Wedding Dress, part 2

Since my last post, I have been working, well not diligently exactly, but working nonetheless on my dress.  I have to say, it is going pretty well.  Only one major sewing machine malfunction, no major planning errors, I haven’t even pricked my finger with a pin and bled on it like I usually do when I sew.

I have to give major credit where it is due: Sew Retro on  This course has been beyond helpful in explaining and showing all of these snazzy little sewing techniques that I would never have figured out.  For example, did you know that there are, like, different types of hand stitches for different purposes?  It seems so obvious now, but I’ve never done any type of hand sewing stitch other than the one I made up (which probably does have a name, but not one that I know).

Here I am in the finished muslin. I went ahead and made a muslin of my skirt too, since I was using the skirt from a different pattern.

Armed with a sewing lesson back when I was about 8 and a good understanding of how to put three-dimensional stuff together, I have been sewing away for years, and apparently I never knew what I was doing!  Turns out all those fancy ziz-zag stitches, the stitch length on the machine, even how you iron and hang fabric all matters.  Who knew?

**SHORT EXERCISE 1**: Reproduce the portion of the wedding dress post between "Wedding Dress, part 2" and "when I sew.", inclusive.
**SHORT EXERCISE 2**: According to the wedding dress post, why did the writer also make a muslin of the skirt? Answer in one to three sentences.

**MATERIAL SHOWN**:
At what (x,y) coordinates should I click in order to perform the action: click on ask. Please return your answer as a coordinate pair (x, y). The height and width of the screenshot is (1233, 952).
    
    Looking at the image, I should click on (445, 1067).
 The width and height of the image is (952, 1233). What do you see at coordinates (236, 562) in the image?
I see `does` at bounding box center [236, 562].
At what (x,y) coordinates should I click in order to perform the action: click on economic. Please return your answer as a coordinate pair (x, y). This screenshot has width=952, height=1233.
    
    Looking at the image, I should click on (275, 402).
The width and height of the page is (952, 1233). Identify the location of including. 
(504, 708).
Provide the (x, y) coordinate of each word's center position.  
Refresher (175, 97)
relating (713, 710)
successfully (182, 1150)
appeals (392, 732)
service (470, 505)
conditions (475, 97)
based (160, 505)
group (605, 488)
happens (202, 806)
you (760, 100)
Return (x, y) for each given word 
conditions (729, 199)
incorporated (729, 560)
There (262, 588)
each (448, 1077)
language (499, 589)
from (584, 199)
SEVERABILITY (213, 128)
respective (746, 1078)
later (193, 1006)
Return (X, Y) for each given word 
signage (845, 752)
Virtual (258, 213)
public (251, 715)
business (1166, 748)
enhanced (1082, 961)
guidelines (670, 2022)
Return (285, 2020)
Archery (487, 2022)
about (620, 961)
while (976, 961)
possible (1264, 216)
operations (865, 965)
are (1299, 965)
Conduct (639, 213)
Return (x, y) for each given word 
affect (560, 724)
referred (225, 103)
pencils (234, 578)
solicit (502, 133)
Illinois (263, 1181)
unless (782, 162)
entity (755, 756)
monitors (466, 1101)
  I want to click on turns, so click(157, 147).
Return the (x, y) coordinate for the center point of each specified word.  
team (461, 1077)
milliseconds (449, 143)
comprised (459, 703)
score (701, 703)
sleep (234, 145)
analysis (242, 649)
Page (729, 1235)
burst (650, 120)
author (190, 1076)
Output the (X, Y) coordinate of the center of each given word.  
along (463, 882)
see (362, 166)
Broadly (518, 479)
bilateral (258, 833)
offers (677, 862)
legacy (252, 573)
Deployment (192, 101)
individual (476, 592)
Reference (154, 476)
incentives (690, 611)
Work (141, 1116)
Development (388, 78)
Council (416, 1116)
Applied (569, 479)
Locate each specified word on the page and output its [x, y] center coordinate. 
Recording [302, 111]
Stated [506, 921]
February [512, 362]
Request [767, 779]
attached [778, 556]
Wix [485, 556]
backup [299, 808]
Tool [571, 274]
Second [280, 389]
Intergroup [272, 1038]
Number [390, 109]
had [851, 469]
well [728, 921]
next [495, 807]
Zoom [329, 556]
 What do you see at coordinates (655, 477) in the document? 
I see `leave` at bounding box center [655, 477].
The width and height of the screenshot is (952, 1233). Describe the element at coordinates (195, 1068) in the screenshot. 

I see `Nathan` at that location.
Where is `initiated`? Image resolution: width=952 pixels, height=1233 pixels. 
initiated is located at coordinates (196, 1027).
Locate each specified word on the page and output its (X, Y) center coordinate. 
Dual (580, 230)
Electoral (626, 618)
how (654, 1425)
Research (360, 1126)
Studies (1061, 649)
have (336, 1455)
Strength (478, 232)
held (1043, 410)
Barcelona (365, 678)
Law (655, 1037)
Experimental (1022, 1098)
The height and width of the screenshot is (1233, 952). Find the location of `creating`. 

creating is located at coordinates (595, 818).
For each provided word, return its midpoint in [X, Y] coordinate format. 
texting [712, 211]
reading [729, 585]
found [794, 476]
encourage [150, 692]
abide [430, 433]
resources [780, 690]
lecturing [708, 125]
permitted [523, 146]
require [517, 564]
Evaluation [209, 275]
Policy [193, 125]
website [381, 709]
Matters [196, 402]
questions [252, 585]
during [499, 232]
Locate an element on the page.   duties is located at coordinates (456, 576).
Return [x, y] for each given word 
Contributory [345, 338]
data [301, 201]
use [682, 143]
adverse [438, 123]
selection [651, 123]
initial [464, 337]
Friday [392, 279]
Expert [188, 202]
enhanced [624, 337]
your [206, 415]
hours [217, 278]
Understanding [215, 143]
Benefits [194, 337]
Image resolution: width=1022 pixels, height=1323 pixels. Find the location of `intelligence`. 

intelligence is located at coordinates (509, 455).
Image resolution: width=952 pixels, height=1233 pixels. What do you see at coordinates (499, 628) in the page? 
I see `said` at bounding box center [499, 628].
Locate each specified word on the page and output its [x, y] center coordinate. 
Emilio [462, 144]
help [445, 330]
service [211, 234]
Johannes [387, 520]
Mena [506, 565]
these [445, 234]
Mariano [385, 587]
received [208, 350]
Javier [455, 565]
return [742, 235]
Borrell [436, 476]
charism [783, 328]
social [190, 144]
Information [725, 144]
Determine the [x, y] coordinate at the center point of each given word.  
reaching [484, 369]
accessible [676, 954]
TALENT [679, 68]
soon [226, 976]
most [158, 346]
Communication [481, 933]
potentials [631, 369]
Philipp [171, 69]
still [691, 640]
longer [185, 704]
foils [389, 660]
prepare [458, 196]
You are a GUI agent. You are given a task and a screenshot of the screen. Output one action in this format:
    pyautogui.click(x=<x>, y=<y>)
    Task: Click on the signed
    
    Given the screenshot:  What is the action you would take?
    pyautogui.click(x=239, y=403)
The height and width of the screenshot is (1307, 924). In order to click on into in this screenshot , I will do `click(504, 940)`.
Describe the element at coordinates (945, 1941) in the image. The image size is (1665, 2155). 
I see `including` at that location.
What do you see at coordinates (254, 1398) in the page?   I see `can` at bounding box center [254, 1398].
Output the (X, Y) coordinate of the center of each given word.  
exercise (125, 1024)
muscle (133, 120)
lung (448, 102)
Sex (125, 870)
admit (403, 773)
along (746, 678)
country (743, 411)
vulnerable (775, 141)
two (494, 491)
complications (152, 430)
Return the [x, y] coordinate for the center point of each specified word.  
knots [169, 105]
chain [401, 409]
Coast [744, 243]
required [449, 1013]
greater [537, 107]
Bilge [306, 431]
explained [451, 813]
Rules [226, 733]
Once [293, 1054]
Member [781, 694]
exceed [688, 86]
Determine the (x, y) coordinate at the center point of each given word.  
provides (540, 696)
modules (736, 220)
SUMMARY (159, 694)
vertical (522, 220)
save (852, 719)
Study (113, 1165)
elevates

**EXERCISE RESPONSE 1**:
Wedding Dress, part 2

Since my last post, I have been working, well not diligently exactly, but working nonetheless on my dress.  I have to say, it is going pretty well.  Only one major sewing machine malfunction, no major planning errors, I haven’t even pricked my finger with a pin and bled on it like I usually do when I sew.

**EXERCISE RESPONSE 2**: The writer also made a muslin of the skirt because the skirt was taken from a different pattern.